Thursday, July 28, 2016

What happens in Canto XX of Dante's Inferno?

Canto XX
Presumably Pope Nicholas III was still kicking his feet furiously as Dante and Virgil took their leave of him and the other Simonists in the third pouch of Circle Eight. The poets have crossed the bridge (Virgil physically carrying Dante), and have stepped carefully down the sharp incline into pouch four.
A horrific scene unfolds before them. Lines of sinners march quietly. Upon closer inspection, Dante sees that their heads face backwards; the shades must proceed slowly, as they cannot see what is in front of them. Their sorrow is so great that the tears roll down their backsides:

“Wondrously each one seemed to be distorted
From chin to the beginning of the chest;
For tow'rds the reins the countenance was turned,
And backward it behoved them to advance,
As to look forward had been taken from them.”

Unlike the Simonists for whom Dante had no pity, the state of agony of this group of sinners moves the poet to tears:

“As God may let thee, Reader, gather fruit
From this thy reading, think now for thyself
How I could ever keep my face unmoistened,
When our own image near me I beheld
Distorted so, the weeping of the eyes
Along the fissure bathed the hinder parts.
Truly I wept, leaning upon a peak
Of the hard crag…”

Virgil, however, feels no such pity. He chastises Dante for his emotion:

“Art thou, too, of the other fools?
Here pity lives when it is wholly dead;
Who is a greater reprobate than he
Who feels compassion at the doom divine?
Lift up, lift up thy head, and see for whom
Opened the earth before the Thebans' eyes…”

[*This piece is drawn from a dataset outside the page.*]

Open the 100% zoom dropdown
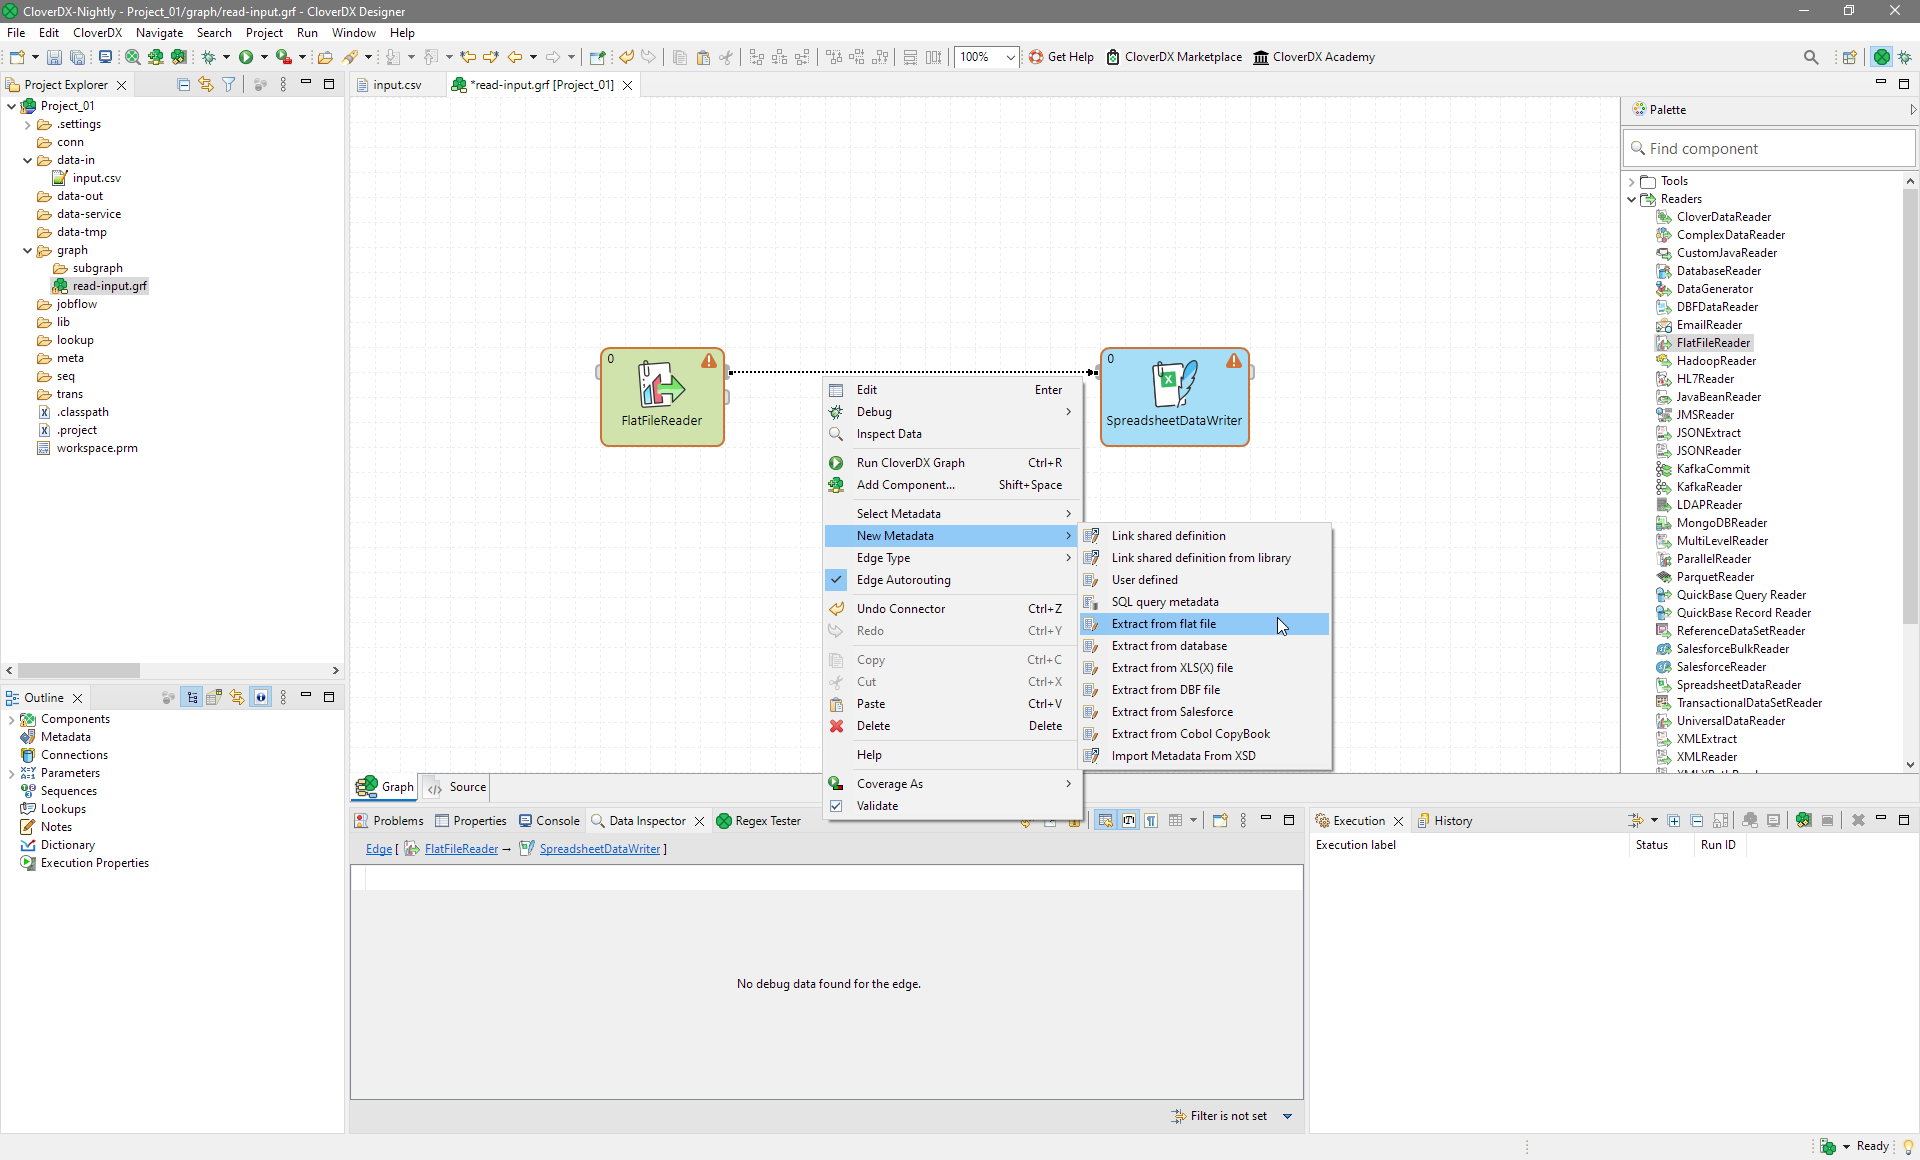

Virgil points out several of their number. There is the cowardly King Amphiaraus, who, learning of his impending defeat, tried to hide. Also among this number is the gender conflicted Tiresias, who changed his sex from male to female and back again; Virgil continues, naming the diviner Aruns, the man who predicted Rome’s civil war and its outcome:

'Whither rushest thou,
Amphiaraus? Why dost leave the war?'
And downward ceased he not to fall amain
As far as Minos, who lays hold on all.
See, he has made a bosom of his shoulders!
Because he wished to see too far before him
Behind he looks, and backward goes his way:
Behold Tiresias, who his semblance changed,
When from a male a female he became,
His members being all of them transformed;
And afterwards was forced to strike once more
The two entangled serpents with his rod,
Ere he could have again his manly plumes.
That Aruns is, who backs the other's belly,
Who in the hills of Luni, there where grubs
The Carrarese who houses underneath,
Among the marbles white a cavern had
For his abode; whence to behold the stars
And sea, the view was not cut off from him."

Lastly, Virgil points out a woman who in life had been the sorceress Manto, whose long, dirty hair now covers her breasts:

“And she there, who is covering up her breasts,
Which thou beholdest not, with loosened tresses,
And on that side has all the hairy skin,
Was Manto, who made quest through many lands…”

The sight of Manto reminds Virgil of his homeland, Mantua (the town named for the witch). He tells Dante about Manto’s history. As a young girl, Manto had to leave Thebes after her father was killed; she finally found a place to live near a lake named Benaco. The chief attraction to this marshy, smelly area was its relative safety from the wars that raged not far away. Other people soon came to the same conclusion, and joined Manto in her safer place, eventually naming the town after her, “Mantua.”
While Dante has not said a word, nor are there any indications that Dante disbelieves his mentor, Virgil nonetheless challenges Dante, daring him, in essence, to call him a liar:

“I caution thee, if e'er thou hearest
Originate my city otherwise,
No falsehood may the verity defraud."

Whether he actually doubts Virgil, Dante replies that he indeed believes the elder poets story:

"My Master, thy discourses are
To me so certain, and so take my faith,
That unto me the rest would be spent coals.
But tell me of the people who are passing,
If any one note-worthy thou beholdest,
For only unto that my mind reverts."

Dante then asks for Virgil’s help in identifying more of the sinners in the fourth pouch. Virgil complies, pointing out Calchas, who oversaw the sacrifice of Iphigenia (in “The Aeneid”) and was an interpreter of entrails of the enemy dead. He identifies two astrologers, Michael Scot and Guido Bonatti, and the soothsayer Asdente.
There is nothing more to be said here. Virgil tells Dante it is time to move on as the hour grows late.